- Requirement: Write the next part of the article below about ski filmmaker Warren Miller, starting after its final sentence.

He thinks most modern ski films are fine, but laments how they’ve left out the potentially largest audience — beginners.
“It seems to me what they’re really pushing is helicopter skiing on slopes that’re over 45 degrees. Start to finish. There’s none of this, ‘Wow, here’s Steve Stunning and Grace Goodenough, your potential ski school director at Harmony Hill,’ to get people to realize that … you don’t have to leave Bellingham and to to Mt. Baker and climb up and jump over crevasses and off of cornices. You go to Mt. Baker and go on the beginning lift.”
One recent film he saw — “Mount St. Elias” — stood out from all the others.
“An Austrian and two other guys climb Mt. St. Elias which is 18,000 feet above the salt water in Alaska. They climbed that sucker and skied down it. It has more production value than a Hollywood production. Helicopter photography forever. What they accomplished and the way they depicted it and how hard the camera people worked … It’s a film I really wished I had the ablity to say I had something to do with, but I didn’t. Somebody else did the whole thing and they did a fabulous job, because it was not 143 upside-down hoopy-doopy twists through the air over a manmade chasm. I just have a different, if you will, artistic bent.”
He still remembers Mount Baker’s late, great Slush Cup, where skiers wound hit a slushy spring lake at high speeds.
“We filmed the Slush Cup in ’53 for the first time — back when it was just alcohol and not drugs, before they shut it down, which was a shame. A few wreck it for the many.”
In 1988, Seattle-area concert promoters who had bought into Miller’s business five years earlier really did ask him to take voice lessons.
With their arrangement, “All I had to do was come in and write the script, write funny lines and practice and go out and narrate. At the end of nearly five years, it was time to renew. The guy that was quote-unquote the president of the company at that time said, ‘Warren, come in and sit down, I’ve got something I want to talk to you about. I said ‘OK, what is it?’ They said ‘Well, we want to reserve the first week of September, we have a surprise for you. I don’t do surprises. What is the surprise? ‘Well, we’ve rented two hotel rooms in Carmel, and we’ve hired the best voice coach in the state of California to work with you for a week. And I said ‘Well, gee, that’s kind of interesting. Let me think about that and I’ll call you back. And I thought, after five years if they didn’t know a really important integral part of the movies I was making was my voice and my stories and they wanted to turn me into a CBS news analyst, then did I want to renew the contract?”
He didn’t, choosing instead to sell the company to son Kurt. But that’s another story…
He still writes a weekly lifestyle/humor column for a string of small newspapers in the West, with subjects ranging from skiing in Europe, to finding a new home for his imported crepe maker at Sun Valley.
“I write what I want to write about what I want to write, and for 25 bucks a week if the newspaper doesn’t like it, they can skip a week and pick it up the following. I don’t have to sit down and write, if you will, stuff that makes people almost sick with laughter and then have some guy cut it out of a movie because he doesn’t believe there should be jokes in ski movies. “
He believes the world can always use a little humor.

- Entries supplied:

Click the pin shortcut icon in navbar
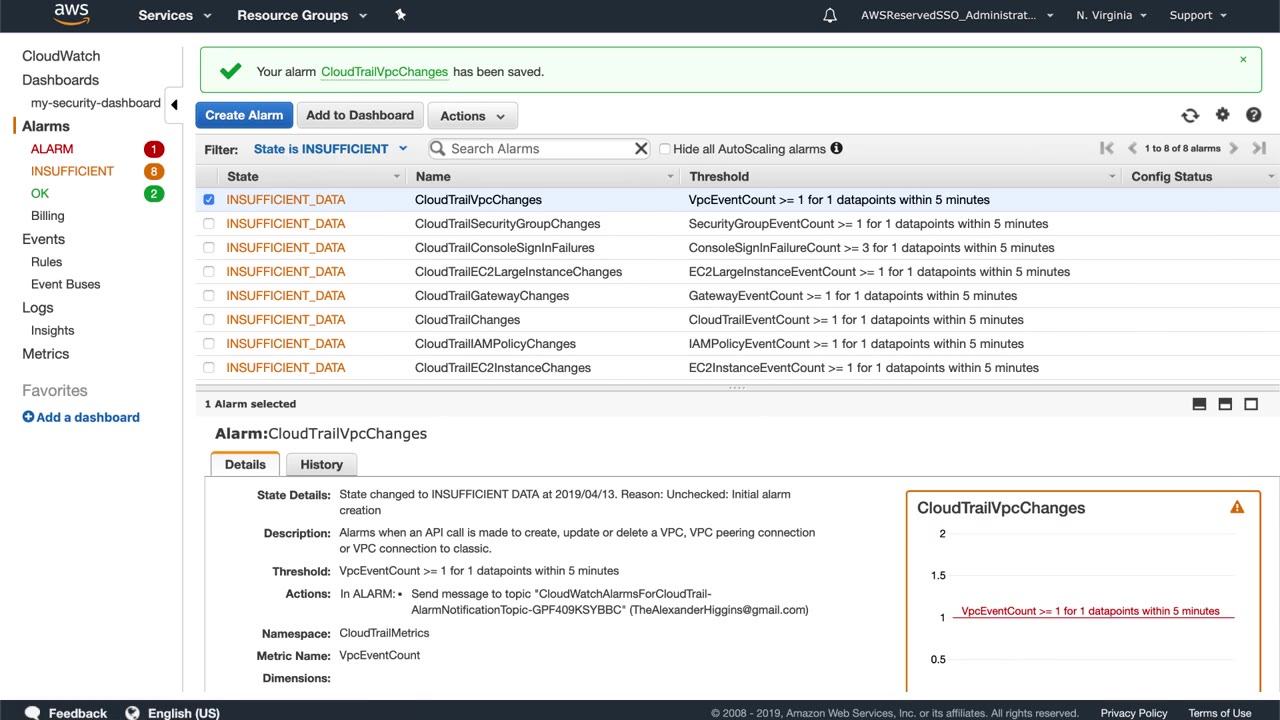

...

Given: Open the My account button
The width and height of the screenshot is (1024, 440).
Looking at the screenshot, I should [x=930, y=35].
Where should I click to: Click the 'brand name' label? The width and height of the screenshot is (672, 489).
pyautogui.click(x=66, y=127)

- Response for this exercise:
“I try to put a little wrinkle in everything because the world wants to laugh and nobody really helps ’em out.”
He believes the key to success is doing something you feel passionate about.
“I had the longest running film career in the history of Hollywood. (But) I don’t sit here and profess to say I knew what I was doing. Billy Graham — I wonder if he really knows what he’s doing? He really believes in what he preaches. I’m not a religious person. But I really believed in what I was doing.”
It still seems odd to be recognized more for your voice than your face.
“When I was doing the movies and traveling all the time, I never rally had very much time to talk to people, because I was always heading somewhere else. Then in the last few years, it’s almost a daily occurrence, I don’t care where I am. They’ll hear my voice — I guess it’s different, apparently it is. If I’m really in a grumpy mood on an airplane, I say ‘No, I get mistaken for him quite often. I sell used cars, that’s how I get tan.’
“But I usually say yes. And they say ‘I recognize your voice, I just want to tell you how much you’ve changed my life. I was living in hoopy doopy Iowa, your film came to town, the next thing I know my wife and I are in our van driving to Colorado. We went back and sold the farm, and you’re now eating at this restaurant we own in Aspen.'”
Favorite voice-recognition moment:
One time, Miller says, he was on a chairlift in Colorado next to a friend. He began talking and a person on the other end of the bench leaned across — over top of the late Sen. Jack Kemp, who he didn’t recognize, and blurted: “You’re Warren Miller!”
He’s always found it ironic that WME producers believe humor and ski films don’t mix. Because, after all, what do people remember most about his classic films?
“Falling off the chairlift.”
More and more people say they’re staying away from the current film to show their support for him.
“Right and left. Each year, fewer and fewer people, as I understand it, are attending.”
He agrees tickets to the current film are expensive, but it’s all relative.
“I used to how in the Metropolitan Theatre in Seattle, back when there was a Metropolitan Theatre. We charged a dollar. Of course that’s 1950 . But it was ’56 or ’57 before I could get my ski-club sponsors to raise it to a dollar and a quarter. They said, ‘You can’t raise it that much. It’s 25 percent. People won’t come!'”
He’ll localize the content in his upcoming “Evening With Warren Miller” lectures, which are sort of inspired by Bill Cosby’s old easy chair chats, and which will benefit his Warren Miller Freedom Foundation, which promotes entrepreneurship.
“I’ll tell stories. I could talk about 15 charlifts in North America when I got started. I can talk about the meteoric rise in a one-dollar lift ticket to a two-dollar. I can talk about Snoqualmie Pass before Webb Moffett had enough quarters stashed away from his slot machines to build his first chairlift. I can also talk about Benjamin Netanyahu skiing at the Yellowstone Club for three days, and his body guard falling and having the world’s most collosal yard sale. Skis, poles, helmet, goggles, all the armament … “
All he has to do to stay humble is remember selling that first film.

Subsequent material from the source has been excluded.